Aujourd'hui, un peu plus de la moitié des forêts du monde sont des forêts tropicales, mais l'accroissement de la demande portera - en majeure partie - sur des produits des forêts tempérées. D'un point de vue mondial, on pourrait estimer souhaitable que les forêts des pays tempérés ne puissent plus faire face à la demande, puisque les débouchés des forêts en voie de développement s'en trouveraient élargis. Mais nos deux problèmes demeurent: il faut encore, d'une part, que le bois garde une position concurrentielle suffisamment avantageuse pour que les bois tropicaux soient le meilleur produit de remplacement des bois des forêts tempérées et, d'autre part, que ce qu'il restera des forêts tropicales soit à même de combler le déficit.

Une solution possible au problème quantitatif vient de ce que les forêts ne sont pas seulement une ressource renouvelable mais aussi une ressource multipliable. Si l'accroissement de la demande est prévu suffisamment à l'avance, on peut prévoir d'établir une forêt de la dimension voulue et du type voulu dans l'emplacement approprié. Mais si l'on savait quels sont l'emplacement, le type et la date appropriés, je me demande parfois si nous saurions souvent tirer le meilleur parti de ces connaissances. Il y a encore trop d'exemples dans les programmes forestiers du monde, de sites de plantations industrielles choisis sur le seul critère du taux d'accroissement et de la vocation optimale de la station pour la forêt, et non pas d'après le critère d'un prix de revient minimal du bois franco fabrique.

Préparer l'avenir

Ce que je tiens à souligner, et j'espère l'avoir fait suffisamment, c'est que l'on ne peut être sur que les hypothèses seront réalisées: il faut agir pour qu'elles le soient.

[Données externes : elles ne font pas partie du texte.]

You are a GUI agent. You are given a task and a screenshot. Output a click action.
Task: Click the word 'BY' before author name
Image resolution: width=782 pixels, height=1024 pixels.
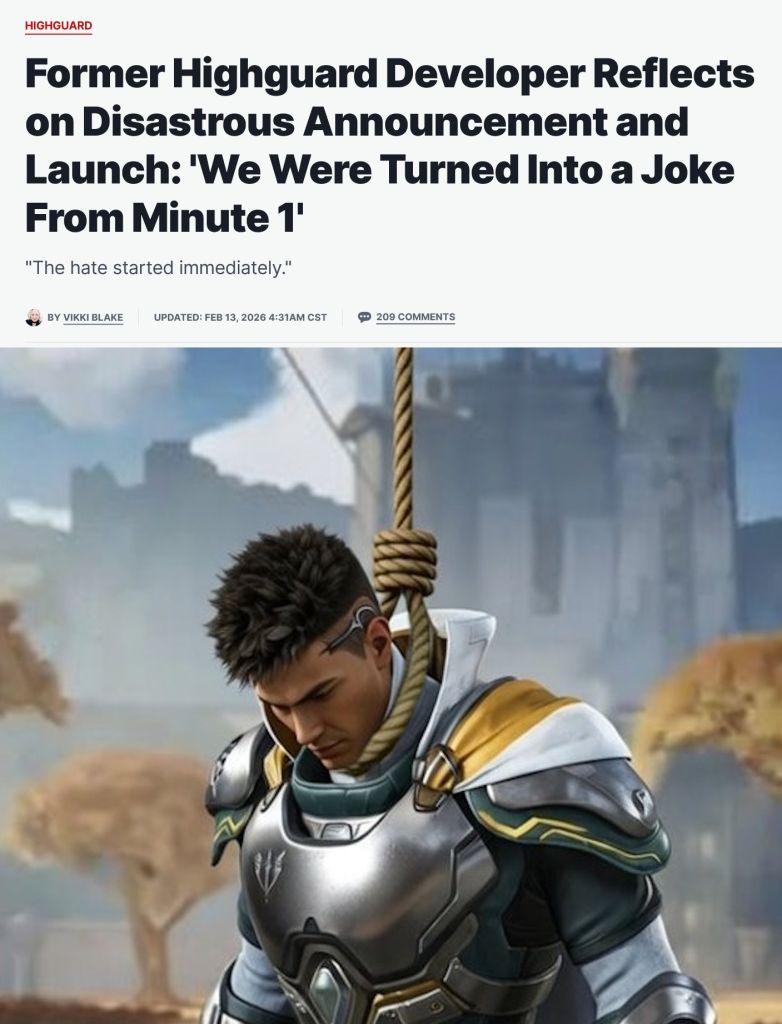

Rares sont les pays où les problèmes de la vie forestière se sont posés de façon aussi urgente qu'en Nouvelle-Zélande aujourd'hui. Forcée par des circonstances nouvelles à faire du secteur des forêts et des industries forestières l'une des bases principales de son avenir économique, la Nouvelle-Zélande doit trouver des réponses aux questions qui se posent. Tout apport en vue de la solution des problèmes de la Nouvelle-Zélande à cet égard pourra aider à résoudre des problèmes appelés à devenir fondamentaux pour la foresterie mondiale.